Freedom Rider Joan Trumpaur's Mug Shot Taken By Jackson, MS Police, 1961

May 16, 2021

In this photo, originally taken in 1961 and colorized more recently, we see Joan Trumpaur in the booking photo taken by the Jackson, Mississippi, police. She was one of the civil rights activists known as the "Freedom Riders."

Image colorized by Mads Madsen, flickr.com/zuzahin

The battle for racial equality has raged in America for over two hundred years and sadly continues today. During the height of the civil rights battle, brave Americans, both black and white, organized “Freedom Rides” to push the boundaries of racial inequality. These Americans, fighting for a better tomorrow, traveled to places where uneducated and ignorant people stubbornly held on to their racist ways.

These freedom rides occurred over a decade after the U.S Supreme Court ruled in Morgan vs. Virginia that segregated bus seating was unconstitutional. This was not the first round of Freedom Rides but the first to include women and the first to truly draw national attention to the deplorable treatment of black people by shameful Americans.

Going South

On May 17, 1961, Birmingham law enforcement took the Freedom Riders into custody, allegedly for their protection. However, they were released that evening in a remote area known for Klan activity on the Alabama-Tennessee border.(Getty)

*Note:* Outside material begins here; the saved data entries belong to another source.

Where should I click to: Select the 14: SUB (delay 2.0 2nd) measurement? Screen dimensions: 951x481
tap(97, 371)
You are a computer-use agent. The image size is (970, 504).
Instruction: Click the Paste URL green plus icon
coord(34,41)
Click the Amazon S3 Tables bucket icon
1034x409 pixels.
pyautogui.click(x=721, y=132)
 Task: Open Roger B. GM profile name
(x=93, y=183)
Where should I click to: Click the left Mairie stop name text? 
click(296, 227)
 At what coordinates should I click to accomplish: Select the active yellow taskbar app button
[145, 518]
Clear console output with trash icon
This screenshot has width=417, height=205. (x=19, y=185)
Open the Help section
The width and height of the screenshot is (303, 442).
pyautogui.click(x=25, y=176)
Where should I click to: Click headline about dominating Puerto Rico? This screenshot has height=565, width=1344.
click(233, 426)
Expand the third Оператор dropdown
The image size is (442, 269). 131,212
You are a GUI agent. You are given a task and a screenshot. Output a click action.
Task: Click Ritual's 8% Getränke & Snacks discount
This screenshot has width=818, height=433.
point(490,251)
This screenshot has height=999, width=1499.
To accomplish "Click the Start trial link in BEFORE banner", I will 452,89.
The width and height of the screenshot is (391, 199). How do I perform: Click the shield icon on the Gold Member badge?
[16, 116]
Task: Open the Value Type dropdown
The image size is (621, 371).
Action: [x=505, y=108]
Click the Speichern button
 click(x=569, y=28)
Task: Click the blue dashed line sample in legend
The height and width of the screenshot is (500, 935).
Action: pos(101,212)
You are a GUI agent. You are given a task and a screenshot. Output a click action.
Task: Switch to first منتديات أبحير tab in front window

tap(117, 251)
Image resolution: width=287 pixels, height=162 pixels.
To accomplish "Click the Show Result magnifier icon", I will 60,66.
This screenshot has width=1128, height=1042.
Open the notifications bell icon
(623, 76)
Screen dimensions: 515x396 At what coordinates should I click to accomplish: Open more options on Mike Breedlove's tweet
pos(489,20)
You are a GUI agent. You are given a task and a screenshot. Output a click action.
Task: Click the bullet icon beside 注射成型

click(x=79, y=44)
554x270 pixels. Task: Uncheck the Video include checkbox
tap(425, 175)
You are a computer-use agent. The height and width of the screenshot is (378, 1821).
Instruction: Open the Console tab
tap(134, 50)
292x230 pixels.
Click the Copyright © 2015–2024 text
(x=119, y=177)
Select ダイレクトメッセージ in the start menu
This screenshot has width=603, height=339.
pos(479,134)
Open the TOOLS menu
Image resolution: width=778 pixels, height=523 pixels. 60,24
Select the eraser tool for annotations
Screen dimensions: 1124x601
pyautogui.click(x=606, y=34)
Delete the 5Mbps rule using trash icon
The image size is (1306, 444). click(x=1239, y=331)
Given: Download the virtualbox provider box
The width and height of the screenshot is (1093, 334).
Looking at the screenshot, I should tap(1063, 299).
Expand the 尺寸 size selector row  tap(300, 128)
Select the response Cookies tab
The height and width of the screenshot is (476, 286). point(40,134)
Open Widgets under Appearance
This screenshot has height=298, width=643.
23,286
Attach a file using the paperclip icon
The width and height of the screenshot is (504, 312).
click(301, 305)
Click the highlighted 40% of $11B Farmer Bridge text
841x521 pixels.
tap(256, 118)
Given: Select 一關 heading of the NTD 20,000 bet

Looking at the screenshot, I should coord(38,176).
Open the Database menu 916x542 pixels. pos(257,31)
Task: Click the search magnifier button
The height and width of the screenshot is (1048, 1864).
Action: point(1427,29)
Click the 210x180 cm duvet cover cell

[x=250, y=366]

Coordinated by the Congress of Racial Equality, 13 original Freedom Riders, seven black, and six white left from Washington D.C on May 4th, 1961. Their goal was to reach New Orleans on May 17 to honor the seventh anniversary of the Supreme Court’s Brown v. Board of Education that ruled against segregation in public schools. They also intended to test two separate Supreme court rulings: Boynton v. Virginia and Morgan vs. Virginia. The first case declared that bathrooms, waiting rooms, and lunch counters could not be segregated.